-- BEGIN Page text --

Postby Thumper » Thu Jul 16, 2015 6:01 pm

I agree with you three pretty much about poverty, governmental assistance, and the like. I just thought I'd explore it down to the individual level. If the government assisting me makes me lazy, does any assistance make me lazy. If I'm inclined to stop doing things if the gov't gives it to me or pays me, am I inclined to do the same if my buddies help me? If Dave and Bud come over on a Saturday to help me fall and buck up a tree, will I ask them to come over and do it again and not help as much, and get the the point where they have to do all my chores while I sit around? I guess it was just my silly way to explore the absolute stupidity of the argument.

-- END Page text --

[Challenge 1]: List every personal name that appears in the forum post, including its header line.
The forum post and the rows below it come from unrelated sources.

-- BEGIN Information provided --

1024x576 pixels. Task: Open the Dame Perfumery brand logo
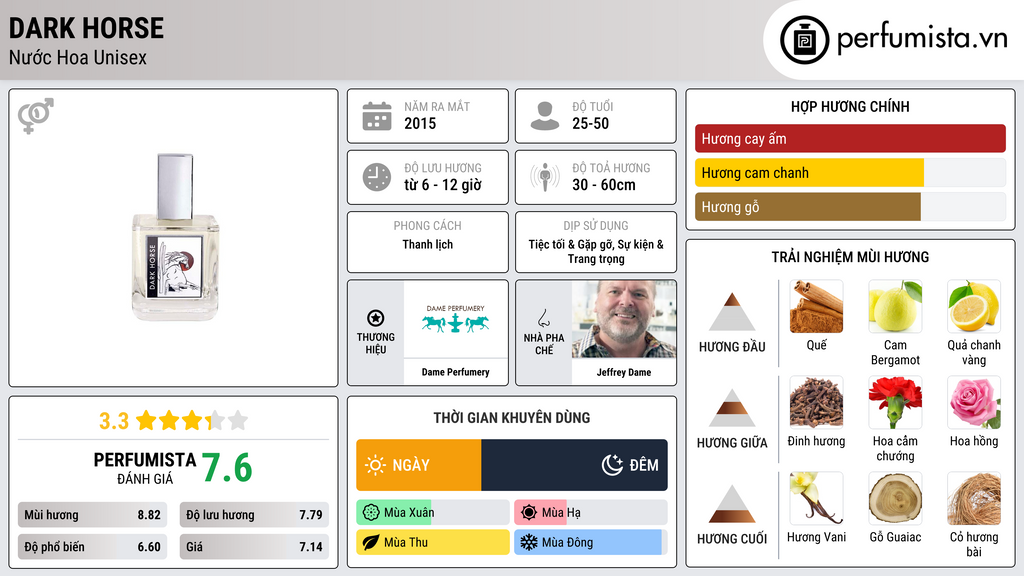coord(456,319)
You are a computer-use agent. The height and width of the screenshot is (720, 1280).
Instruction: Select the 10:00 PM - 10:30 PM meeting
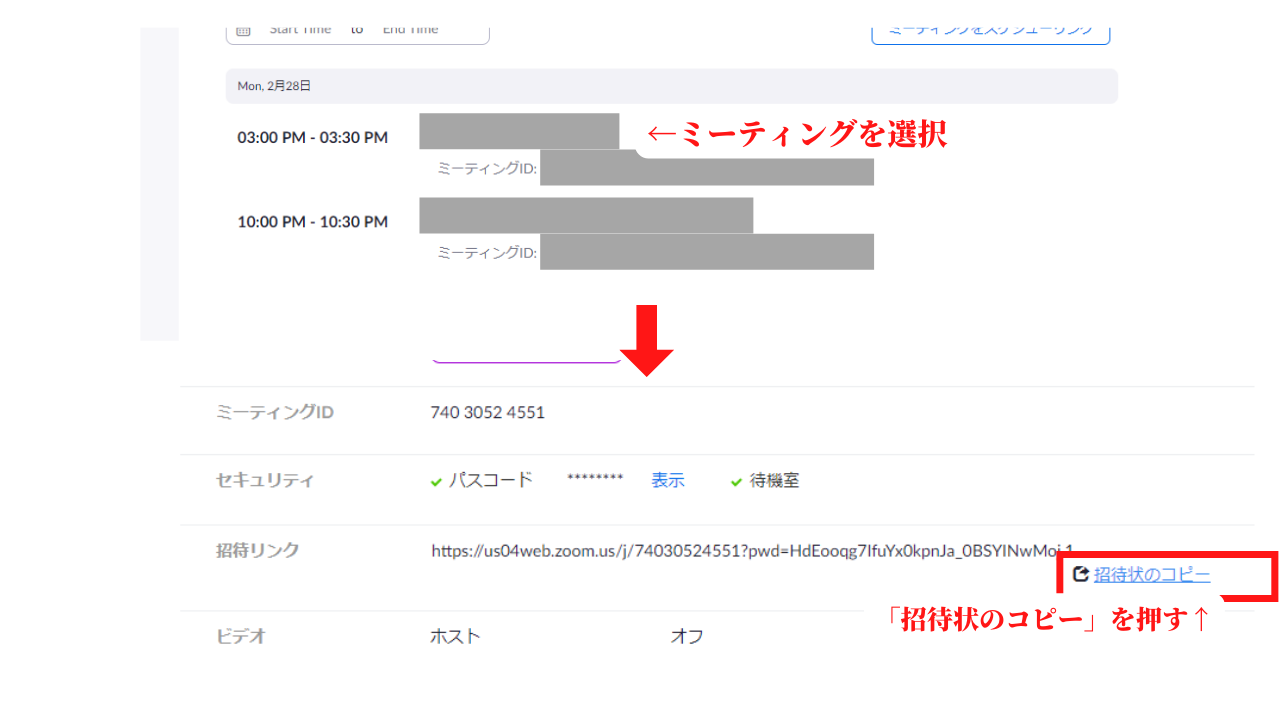[312, 222]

-- END Information provided --

[Challenge 2]: Lay out the lines of the rows as a numbered list, skipping any blank lines and leaving the pictures out.

[Written response 1]: Thumper, Dave, Bud

[Written response 2]:
1. 1024x576 pixels. Task: Open the Dame Perfumery brand logo
2. coord(456,319)
3. You are a computer-use agent. The height and width of the screenshot is (720, 1280).
4. Instruction: Select the 10:00 PM - 10:30 PM meeting
5. [312, 222]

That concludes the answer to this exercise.